● Data for processing
++++++++
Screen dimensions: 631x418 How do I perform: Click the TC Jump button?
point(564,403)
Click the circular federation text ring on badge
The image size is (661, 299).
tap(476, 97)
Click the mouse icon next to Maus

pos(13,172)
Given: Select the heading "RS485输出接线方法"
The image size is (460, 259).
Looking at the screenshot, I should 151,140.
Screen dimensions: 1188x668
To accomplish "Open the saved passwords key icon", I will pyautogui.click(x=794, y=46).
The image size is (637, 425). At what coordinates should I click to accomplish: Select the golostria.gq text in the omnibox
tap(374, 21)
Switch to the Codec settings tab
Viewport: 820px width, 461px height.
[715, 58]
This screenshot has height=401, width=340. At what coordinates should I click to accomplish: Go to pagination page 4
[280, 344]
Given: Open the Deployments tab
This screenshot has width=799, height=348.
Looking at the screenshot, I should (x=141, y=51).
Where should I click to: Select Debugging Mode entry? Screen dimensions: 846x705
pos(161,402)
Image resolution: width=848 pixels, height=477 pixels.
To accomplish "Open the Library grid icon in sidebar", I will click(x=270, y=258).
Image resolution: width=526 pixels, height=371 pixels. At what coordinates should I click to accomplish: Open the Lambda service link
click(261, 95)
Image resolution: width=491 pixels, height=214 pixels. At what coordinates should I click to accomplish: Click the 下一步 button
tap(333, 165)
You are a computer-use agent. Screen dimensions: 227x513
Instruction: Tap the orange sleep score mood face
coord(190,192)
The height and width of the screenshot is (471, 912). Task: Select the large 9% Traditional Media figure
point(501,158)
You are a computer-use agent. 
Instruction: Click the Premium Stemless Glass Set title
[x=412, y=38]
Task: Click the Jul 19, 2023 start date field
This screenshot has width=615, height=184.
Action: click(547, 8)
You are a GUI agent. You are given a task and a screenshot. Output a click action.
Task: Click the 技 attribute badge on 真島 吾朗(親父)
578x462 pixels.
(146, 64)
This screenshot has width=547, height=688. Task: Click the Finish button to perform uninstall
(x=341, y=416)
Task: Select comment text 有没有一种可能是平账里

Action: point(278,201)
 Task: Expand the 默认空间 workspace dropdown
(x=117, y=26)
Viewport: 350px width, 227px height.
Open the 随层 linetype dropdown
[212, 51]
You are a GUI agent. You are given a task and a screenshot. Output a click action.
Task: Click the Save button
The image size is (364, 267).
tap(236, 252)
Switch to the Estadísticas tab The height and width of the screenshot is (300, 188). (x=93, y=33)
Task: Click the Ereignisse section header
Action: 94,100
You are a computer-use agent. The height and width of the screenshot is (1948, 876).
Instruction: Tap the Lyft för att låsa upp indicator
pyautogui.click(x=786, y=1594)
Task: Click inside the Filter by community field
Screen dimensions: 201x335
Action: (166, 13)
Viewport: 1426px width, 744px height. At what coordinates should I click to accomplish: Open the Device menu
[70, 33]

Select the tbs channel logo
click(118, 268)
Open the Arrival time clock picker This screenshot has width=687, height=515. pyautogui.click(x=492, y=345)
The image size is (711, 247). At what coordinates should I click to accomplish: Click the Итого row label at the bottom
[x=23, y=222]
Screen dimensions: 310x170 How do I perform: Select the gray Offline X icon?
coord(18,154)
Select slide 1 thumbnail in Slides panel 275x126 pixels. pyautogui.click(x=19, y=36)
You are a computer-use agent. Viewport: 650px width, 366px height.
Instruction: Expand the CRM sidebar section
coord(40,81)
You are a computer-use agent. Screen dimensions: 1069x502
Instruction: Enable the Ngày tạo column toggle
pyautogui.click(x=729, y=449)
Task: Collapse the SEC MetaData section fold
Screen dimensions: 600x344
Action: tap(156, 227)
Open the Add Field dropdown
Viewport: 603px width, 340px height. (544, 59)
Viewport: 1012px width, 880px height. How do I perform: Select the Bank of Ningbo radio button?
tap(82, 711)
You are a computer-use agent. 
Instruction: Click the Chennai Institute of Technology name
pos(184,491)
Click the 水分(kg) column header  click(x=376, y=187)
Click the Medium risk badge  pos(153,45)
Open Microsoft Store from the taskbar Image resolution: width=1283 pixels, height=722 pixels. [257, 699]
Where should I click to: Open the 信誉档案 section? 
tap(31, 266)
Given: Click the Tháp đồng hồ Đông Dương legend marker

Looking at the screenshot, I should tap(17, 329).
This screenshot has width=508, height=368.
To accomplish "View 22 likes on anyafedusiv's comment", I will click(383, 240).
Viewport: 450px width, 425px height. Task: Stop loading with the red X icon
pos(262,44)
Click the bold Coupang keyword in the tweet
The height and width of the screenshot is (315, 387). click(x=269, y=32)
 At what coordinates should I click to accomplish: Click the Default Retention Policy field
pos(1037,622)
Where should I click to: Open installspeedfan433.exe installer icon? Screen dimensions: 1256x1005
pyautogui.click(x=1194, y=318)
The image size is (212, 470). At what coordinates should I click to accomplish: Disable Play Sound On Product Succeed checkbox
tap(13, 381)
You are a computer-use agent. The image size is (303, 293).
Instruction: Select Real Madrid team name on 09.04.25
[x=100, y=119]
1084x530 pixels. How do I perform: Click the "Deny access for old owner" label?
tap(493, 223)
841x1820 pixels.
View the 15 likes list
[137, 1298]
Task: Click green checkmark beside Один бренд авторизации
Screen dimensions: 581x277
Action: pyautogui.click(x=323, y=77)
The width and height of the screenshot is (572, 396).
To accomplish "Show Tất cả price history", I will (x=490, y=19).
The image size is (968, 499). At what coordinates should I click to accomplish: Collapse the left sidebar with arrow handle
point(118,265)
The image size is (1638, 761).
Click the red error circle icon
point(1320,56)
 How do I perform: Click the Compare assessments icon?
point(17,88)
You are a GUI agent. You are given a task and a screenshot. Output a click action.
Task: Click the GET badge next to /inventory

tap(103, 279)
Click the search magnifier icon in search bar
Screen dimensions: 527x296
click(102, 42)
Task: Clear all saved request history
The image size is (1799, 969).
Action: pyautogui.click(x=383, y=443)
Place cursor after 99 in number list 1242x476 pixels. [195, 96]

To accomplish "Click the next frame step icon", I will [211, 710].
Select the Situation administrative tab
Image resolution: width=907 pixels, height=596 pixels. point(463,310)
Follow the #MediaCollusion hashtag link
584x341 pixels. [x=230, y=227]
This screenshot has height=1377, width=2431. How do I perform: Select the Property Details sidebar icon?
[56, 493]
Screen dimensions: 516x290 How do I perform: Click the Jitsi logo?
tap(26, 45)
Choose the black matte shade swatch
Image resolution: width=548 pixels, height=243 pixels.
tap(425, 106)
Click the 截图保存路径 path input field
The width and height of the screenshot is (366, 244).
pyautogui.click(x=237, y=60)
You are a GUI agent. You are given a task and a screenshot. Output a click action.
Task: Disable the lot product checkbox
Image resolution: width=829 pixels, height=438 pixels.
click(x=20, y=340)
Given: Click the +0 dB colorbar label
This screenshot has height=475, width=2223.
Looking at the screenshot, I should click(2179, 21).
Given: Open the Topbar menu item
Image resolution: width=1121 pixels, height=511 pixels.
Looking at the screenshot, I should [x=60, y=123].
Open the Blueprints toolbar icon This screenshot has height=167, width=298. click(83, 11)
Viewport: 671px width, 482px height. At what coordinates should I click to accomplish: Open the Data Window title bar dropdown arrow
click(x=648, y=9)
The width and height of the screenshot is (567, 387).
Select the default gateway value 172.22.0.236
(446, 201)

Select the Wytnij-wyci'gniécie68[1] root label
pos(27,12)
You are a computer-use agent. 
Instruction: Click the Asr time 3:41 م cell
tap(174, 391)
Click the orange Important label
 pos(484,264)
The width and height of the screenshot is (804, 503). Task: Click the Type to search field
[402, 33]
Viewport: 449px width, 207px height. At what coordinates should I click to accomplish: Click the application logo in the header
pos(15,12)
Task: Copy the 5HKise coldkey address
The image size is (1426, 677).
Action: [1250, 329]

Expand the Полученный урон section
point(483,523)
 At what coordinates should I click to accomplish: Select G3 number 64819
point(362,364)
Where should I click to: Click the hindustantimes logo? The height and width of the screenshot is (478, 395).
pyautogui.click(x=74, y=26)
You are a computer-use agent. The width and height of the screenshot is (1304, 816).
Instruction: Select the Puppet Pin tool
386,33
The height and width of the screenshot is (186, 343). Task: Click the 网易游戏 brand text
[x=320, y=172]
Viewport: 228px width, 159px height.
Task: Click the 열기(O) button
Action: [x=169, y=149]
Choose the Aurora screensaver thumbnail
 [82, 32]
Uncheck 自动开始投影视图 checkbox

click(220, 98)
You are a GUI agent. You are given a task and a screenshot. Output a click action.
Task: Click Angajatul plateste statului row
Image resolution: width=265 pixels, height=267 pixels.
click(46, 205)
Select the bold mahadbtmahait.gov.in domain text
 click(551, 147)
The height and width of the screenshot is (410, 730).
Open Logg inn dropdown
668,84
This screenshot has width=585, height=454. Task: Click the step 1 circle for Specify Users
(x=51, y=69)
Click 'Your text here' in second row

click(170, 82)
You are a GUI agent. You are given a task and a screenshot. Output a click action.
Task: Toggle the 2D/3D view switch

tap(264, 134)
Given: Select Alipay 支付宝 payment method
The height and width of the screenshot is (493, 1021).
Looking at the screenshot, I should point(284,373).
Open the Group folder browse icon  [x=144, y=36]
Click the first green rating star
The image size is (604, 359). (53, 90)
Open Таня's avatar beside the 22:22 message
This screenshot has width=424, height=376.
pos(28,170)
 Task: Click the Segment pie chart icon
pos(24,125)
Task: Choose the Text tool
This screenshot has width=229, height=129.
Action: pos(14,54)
++++++++
● Set task
Turn the part of the listing from the line containing "Click the orange Important label" down to the line containing "point(483,523)", both lines included, into a numbered list, leaving out any blank lines.

● Result for this exercise
1. Click the orange Important label
2.  pos(484,264)
3. The width and height of the screenshot is (804, 503). Task: Click the Type to search field
4. [402, 33]
5. Viewport: 449px width, 207px height. At what coordinates should I click to accomplish: Click the application logo in the header
6. pos(15,12)
7. Task: Copy the 5HKise coldkey address
8. The image size is (1426, 677).
9. Action: [1250, 329]
10. Expand the Полученный урон section
11. point(483,523)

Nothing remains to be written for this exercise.